THE DATA START
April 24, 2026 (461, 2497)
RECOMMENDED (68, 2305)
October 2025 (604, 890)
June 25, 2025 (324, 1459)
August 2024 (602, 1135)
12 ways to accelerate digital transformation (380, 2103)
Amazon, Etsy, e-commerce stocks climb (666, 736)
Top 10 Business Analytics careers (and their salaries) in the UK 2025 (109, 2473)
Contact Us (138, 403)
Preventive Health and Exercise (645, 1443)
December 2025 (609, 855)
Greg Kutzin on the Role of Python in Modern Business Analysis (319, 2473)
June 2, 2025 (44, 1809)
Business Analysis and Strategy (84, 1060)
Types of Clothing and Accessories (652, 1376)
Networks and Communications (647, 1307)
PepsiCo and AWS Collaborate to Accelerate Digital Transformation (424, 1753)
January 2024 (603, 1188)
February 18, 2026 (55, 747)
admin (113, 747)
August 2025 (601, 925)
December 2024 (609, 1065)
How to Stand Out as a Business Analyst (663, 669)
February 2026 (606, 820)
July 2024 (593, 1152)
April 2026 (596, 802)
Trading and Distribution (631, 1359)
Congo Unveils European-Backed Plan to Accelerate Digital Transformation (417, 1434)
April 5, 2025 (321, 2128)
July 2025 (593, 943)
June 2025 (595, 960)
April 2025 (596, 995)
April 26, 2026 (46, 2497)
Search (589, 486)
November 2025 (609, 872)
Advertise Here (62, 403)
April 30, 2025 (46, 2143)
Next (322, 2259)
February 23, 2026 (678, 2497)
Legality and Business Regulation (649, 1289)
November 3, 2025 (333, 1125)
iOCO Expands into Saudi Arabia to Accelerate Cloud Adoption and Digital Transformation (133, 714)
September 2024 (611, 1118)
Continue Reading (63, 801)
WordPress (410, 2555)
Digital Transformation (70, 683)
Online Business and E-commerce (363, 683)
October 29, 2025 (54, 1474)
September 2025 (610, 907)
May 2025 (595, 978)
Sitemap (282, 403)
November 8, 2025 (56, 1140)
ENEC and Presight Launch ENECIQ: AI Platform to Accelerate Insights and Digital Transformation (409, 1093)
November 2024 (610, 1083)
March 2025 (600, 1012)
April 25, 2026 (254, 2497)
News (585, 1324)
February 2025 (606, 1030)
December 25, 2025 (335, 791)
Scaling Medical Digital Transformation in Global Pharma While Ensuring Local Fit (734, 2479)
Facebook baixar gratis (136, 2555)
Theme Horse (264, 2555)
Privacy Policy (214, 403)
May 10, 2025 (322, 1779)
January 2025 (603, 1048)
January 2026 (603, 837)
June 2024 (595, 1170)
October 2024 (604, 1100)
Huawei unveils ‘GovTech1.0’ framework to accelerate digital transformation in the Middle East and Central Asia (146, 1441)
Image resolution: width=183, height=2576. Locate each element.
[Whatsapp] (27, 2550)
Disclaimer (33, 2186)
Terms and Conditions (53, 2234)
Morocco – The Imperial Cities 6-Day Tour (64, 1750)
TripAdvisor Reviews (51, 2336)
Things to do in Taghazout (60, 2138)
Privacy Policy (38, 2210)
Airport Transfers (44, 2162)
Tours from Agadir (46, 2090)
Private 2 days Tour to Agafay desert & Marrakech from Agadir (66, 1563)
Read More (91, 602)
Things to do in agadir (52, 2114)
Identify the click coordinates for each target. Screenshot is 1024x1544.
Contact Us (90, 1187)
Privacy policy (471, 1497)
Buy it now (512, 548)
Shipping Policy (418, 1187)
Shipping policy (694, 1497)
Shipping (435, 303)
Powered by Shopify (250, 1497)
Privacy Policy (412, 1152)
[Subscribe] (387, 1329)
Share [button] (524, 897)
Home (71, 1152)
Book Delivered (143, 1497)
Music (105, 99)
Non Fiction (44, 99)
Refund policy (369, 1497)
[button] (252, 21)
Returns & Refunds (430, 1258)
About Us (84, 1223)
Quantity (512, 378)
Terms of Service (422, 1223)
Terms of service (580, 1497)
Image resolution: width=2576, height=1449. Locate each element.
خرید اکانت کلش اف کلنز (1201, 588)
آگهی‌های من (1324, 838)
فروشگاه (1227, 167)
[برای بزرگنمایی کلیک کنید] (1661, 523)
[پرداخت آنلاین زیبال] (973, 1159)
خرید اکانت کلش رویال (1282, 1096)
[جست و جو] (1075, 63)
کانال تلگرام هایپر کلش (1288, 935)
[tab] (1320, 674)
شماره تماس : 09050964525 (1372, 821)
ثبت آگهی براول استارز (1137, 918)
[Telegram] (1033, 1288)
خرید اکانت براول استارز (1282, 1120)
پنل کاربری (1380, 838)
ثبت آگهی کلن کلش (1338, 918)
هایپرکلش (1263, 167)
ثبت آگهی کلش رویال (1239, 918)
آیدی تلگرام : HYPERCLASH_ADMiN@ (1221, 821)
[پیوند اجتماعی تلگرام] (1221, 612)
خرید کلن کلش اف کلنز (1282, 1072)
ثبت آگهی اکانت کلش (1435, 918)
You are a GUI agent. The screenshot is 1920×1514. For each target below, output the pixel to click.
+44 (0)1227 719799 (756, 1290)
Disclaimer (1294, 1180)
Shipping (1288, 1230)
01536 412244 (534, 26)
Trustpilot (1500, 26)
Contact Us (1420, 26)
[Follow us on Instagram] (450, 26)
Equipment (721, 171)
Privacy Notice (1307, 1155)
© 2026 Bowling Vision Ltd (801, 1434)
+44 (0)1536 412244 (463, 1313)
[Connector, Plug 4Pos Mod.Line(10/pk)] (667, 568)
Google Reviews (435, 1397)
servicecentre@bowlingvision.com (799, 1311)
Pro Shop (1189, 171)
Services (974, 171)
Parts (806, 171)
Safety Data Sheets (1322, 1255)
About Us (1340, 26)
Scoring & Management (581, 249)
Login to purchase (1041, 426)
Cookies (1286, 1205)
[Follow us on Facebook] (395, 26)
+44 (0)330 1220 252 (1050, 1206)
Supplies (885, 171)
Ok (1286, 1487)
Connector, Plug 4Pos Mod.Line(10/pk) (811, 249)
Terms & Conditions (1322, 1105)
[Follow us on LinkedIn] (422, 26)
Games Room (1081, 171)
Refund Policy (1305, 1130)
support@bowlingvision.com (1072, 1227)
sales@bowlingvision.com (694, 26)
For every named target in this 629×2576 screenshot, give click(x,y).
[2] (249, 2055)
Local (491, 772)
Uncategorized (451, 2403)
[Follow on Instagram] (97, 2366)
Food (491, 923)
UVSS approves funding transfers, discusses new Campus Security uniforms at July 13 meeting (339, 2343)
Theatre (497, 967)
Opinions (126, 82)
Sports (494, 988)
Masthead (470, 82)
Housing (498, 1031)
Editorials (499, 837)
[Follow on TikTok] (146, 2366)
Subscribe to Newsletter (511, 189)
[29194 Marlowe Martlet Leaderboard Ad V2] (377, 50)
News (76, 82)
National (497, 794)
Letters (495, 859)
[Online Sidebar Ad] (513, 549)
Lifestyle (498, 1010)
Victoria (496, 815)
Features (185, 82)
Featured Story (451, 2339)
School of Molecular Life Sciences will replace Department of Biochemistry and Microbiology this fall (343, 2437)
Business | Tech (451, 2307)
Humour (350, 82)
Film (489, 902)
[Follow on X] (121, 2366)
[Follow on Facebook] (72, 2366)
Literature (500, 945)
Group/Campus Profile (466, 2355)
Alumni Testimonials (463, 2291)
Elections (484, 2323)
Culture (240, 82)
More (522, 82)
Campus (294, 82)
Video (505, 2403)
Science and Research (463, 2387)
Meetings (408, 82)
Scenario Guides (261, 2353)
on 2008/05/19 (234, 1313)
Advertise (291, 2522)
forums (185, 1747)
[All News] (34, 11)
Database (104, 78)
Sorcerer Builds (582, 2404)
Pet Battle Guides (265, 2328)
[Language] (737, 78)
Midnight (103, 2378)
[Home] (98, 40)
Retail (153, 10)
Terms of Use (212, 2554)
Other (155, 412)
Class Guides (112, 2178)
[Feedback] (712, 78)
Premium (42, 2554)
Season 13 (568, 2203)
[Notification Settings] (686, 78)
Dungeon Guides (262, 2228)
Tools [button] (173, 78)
THE DATA END
Reproduce, character for character, only the lines of the preceding data that start at the line with "Theatre (497, 967)" and end at the line with "Lifestyle (498, 1010)", both included.

WRITTEN REPLY >>
Theatre (497, 967)
Opinions (126, 82)
Sports (494, 988)
Masthead (470, 82)
Housing (498, 1031)
Editorials (499, 837)
[Follow on TikTok] (146, 2366)
Subscribe to Newsletter (511, 189)
[29194 Marlowe Martlet Leaderboard Ad V2] (377, 50)
News (76, 82)
National (497, 794)
Letters (495, 859)
[Online Sidebar Ad] (513, 549)
Lifestyle (498, 1010)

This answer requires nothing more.